(Stored data)
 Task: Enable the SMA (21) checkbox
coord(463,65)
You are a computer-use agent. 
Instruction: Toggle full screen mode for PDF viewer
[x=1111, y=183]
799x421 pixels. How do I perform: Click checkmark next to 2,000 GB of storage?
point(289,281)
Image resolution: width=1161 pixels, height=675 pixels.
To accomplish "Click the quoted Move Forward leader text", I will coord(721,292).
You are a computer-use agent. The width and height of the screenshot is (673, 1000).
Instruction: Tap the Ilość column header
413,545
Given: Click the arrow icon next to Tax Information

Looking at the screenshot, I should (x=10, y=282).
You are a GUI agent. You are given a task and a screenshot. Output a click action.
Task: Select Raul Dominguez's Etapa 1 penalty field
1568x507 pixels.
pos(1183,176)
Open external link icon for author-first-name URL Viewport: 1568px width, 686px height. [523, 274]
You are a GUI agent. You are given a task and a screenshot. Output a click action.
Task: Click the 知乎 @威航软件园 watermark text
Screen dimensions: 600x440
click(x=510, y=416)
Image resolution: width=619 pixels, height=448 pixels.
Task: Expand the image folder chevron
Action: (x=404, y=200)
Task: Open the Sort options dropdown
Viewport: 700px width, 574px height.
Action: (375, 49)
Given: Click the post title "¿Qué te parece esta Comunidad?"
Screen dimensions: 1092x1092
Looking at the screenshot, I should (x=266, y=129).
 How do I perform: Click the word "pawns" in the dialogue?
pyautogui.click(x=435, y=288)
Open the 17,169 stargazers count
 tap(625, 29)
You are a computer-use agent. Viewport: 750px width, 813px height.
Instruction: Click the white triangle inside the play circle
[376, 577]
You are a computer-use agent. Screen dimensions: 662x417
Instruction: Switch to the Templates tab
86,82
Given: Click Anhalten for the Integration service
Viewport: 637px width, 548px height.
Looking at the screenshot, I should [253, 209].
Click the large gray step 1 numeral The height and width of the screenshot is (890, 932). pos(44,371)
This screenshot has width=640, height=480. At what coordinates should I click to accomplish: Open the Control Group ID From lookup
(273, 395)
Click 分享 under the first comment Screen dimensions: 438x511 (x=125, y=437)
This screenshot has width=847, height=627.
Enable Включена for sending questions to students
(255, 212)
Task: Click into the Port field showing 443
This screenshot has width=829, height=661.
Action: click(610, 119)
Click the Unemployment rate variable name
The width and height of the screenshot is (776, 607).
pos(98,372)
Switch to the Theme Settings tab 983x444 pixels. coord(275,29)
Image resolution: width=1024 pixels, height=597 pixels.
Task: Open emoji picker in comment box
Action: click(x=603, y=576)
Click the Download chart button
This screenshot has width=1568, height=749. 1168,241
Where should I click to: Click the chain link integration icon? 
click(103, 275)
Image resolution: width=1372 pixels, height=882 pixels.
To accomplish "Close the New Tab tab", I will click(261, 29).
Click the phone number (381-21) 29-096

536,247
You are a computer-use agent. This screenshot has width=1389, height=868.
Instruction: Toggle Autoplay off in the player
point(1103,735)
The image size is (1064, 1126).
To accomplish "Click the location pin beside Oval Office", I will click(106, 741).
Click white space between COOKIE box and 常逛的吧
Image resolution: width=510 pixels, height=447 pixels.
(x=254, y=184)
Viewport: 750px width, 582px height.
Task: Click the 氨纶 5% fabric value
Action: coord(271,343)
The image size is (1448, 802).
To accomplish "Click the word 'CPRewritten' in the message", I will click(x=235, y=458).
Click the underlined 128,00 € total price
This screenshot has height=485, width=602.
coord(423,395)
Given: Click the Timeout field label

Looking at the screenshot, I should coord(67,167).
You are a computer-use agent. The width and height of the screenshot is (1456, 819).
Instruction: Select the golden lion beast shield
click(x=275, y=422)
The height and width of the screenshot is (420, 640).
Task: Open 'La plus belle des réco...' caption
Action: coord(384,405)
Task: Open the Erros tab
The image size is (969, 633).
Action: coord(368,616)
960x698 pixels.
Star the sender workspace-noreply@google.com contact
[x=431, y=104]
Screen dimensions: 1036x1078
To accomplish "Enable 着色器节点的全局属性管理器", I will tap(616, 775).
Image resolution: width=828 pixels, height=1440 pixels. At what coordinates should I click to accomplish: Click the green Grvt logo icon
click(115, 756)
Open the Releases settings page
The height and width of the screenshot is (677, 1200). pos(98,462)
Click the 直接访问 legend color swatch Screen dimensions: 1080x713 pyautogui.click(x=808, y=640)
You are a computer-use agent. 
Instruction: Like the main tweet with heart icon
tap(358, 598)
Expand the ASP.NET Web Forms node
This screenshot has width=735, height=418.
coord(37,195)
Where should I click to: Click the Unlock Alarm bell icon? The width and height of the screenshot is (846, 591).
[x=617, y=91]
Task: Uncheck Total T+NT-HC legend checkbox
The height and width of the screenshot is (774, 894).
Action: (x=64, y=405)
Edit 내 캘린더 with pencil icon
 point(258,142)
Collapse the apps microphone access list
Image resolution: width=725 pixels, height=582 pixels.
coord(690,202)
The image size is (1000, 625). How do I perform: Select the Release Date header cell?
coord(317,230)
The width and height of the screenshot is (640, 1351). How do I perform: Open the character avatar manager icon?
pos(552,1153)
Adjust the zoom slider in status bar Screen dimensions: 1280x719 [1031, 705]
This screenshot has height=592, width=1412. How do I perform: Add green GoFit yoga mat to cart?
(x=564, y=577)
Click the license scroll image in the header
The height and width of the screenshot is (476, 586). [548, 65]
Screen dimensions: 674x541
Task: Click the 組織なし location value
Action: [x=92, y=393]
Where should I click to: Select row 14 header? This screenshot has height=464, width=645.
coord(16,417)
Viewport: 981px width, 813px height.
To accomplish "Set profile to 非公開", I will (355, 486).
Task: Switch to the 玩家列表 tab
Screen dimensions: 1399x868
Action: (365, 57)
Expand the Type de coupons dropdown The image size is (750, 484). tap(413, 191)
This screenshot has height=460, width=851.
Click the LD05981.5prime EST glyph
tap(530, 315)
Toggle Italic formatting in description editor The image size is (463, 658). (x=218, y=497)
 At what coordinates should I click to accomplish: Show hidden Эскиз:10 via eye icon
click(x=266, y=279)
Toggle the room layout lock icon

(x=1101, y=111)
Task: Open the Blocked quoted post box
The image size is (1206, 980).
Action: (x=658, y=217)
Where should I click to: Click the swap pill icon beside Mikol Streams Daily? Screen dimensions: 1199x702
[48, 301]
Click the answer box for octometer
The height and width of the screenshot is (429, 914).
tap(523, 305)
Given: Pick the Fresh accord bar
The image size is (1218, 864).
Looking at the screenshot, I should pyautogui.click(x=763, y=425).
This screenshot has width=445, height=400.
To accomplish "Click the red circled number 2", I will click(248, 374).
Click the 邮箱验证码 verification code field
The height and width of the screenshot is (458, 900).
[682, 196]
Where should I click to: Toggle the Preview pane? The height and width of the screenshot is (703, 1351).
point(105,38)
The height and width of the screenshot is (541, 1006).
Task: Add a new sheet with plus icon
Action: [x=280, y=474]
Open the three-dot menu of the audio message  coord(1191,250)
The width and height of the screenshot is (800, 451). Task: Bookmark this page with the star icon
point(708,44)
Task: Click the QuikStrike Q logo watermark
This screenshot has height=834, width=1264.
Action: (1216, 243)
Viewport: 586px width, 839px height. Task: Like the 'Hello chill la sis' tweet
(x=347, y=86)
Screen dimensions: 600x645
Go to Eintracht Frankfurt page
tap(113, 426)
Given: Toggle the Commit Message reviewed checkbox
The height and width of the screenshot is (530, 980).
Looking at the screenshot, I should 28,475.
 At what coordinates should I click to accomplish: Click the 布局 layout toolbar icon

Work to be completed.
Search the records line by line for the word "text" and copy every line where it appears.

Answer to this exercise.
To accomplish "Click the quoted Move Forward leader text", I will coord(721,292).
Task: Click the 知乎 @威航软件园 watermark text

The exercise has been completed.